Podobnie Sługa Boży Kardynał Stefan Wyszyński mówił:

„Odnowa świata, o której tak dużo dzisiaj się mówi i pisze, polega na tym, abyśmy uwierzyli, że Bóg jest Miłością, i abyśmy z tej miłości, którą Bóg włożył w nasze istnienie i życie, czerpali dla braci”.

„Przykazanie miłości bliźniego musimy odnieść do wszystkich. Mniejsza z tym, czy wierzą czy nie wierzą, czy nas kochają czy nie. Wszyscy mają prawo do naszej miłości”.

„Skoro nawet zwierzęta mówią po ludzku pod wpływem nocy Betlejemskiej, to cóż dopiero „król stworzenia”, człowiek?! – Oby i on przestał postępować „zwierzęco”! – Oby brat przestał „ryczeć” na brata”.
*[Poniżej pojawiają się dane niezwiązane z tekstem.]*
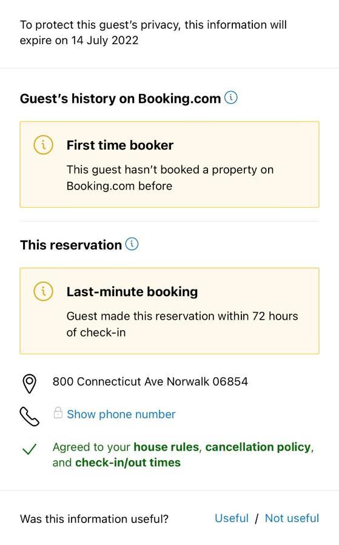The width and height of the screenshot is (339, 545).
Task: Show phone number
Action: (121, 414)
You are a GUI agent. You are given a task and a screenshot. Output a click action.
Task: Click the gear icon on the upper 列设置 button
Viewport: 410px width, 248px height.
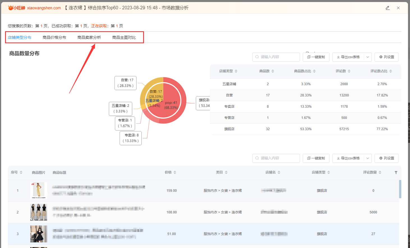[381, 57]
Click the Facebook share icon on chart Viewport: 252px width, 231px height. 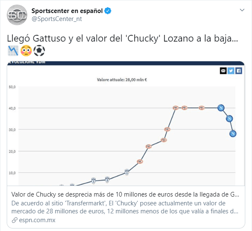pos(238,71)
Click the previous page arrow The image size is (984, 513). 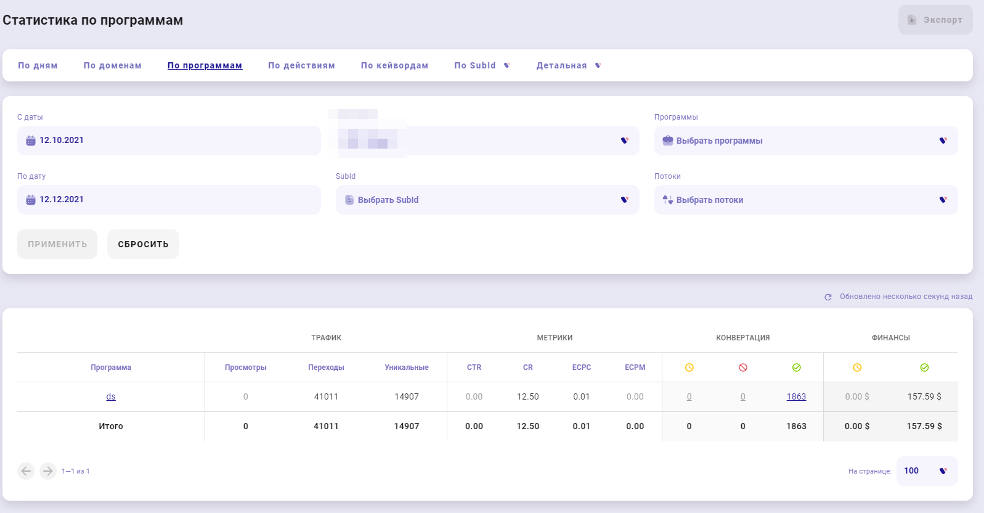[x=26, y=471]
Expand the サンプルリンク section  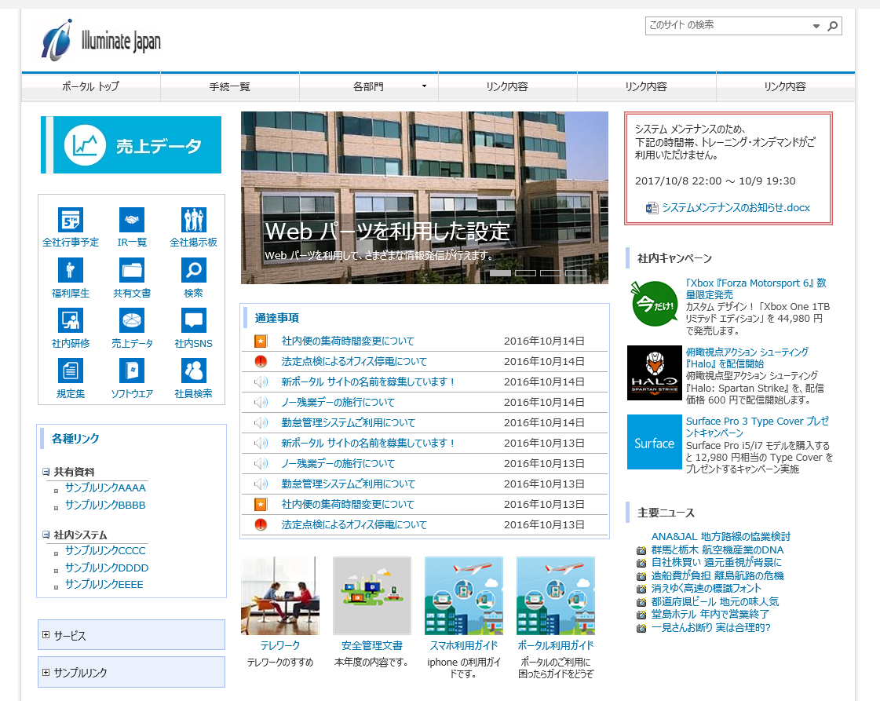[x=46, y=672]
„Nie wystarczy urodzić się człowiekiem, trzeba jeszcze być człowiekiem”.

Pewna siostra zakonna tak opowiadała o świętej Faustynie:

Jedna z naszych wychowanek, Antośka, powiedziała mi, że podczas pobytu w Wilnie była niedobrą dziewczyną, upartą i oporną. Nie chciała przystępować do sakramentów świętych. Siostra Faustyna szczególnie nią się zajęła. Starała się do niej podejść i sprawić jej przyjemność, aby z czasem pozyskać ją dla Boga. Gdy przyszły święta Bożego Narodzenia i do dziewcząt przychodzili krewni z podarunkami, Antośka nic nie otrzymała, bo była sierotą i nie miała nikogo bliskiego. Siostra Faustyna poprosiła przełożoną, by pozwoliła jej przygotować paczkę dla Antosi. Poprosiła ją potem do rozmównicy, wręczyła prezent i złożyła życzenia świąteczne. Dziewczyna była tak poruszona życzliwością, że poszła potem do spowiedzi i zmieniła tryb życia (M. Tarnawska, Siostra Faustyna Kowalska, Londyn 1987).
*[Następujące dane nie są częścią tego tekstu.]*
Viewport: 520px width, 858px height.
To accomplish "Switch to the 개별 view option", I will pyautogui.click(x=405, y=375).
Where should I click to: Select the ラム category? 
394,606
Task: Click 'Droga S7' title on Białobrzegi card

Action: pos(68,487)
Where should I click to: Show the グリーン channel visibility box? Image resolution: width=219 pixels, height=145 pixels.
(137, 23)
"Miłosierdzie jest dla człowieka pierwszym i najprawdziwszym lekarstwem – stwierdza papież Franciszek. Ileż uzdrowień sprawia miłosierna czułość! To lekarstwo, którego każdy pilnie potrzebuje. Ono wypływa nieustannie i przeobficie od Boga, ale powinniśmy też dawać je sobie wzajemnie, tak aby każdy mógł żyć pełnią swojego człowieczeństwa".

Drodzy bracia i siostry!

Zbliżająca się Wigilia i Święta Bożego Narodzenia dają nam szczególną okazję, aby obdarowywać się tym lekarstwem.

Przypominał o tym Bł. Ks. Jerzy Popiełuszko, gdy mówił: „Boże Narodzenie to święto miłości, święto przebaczenia”.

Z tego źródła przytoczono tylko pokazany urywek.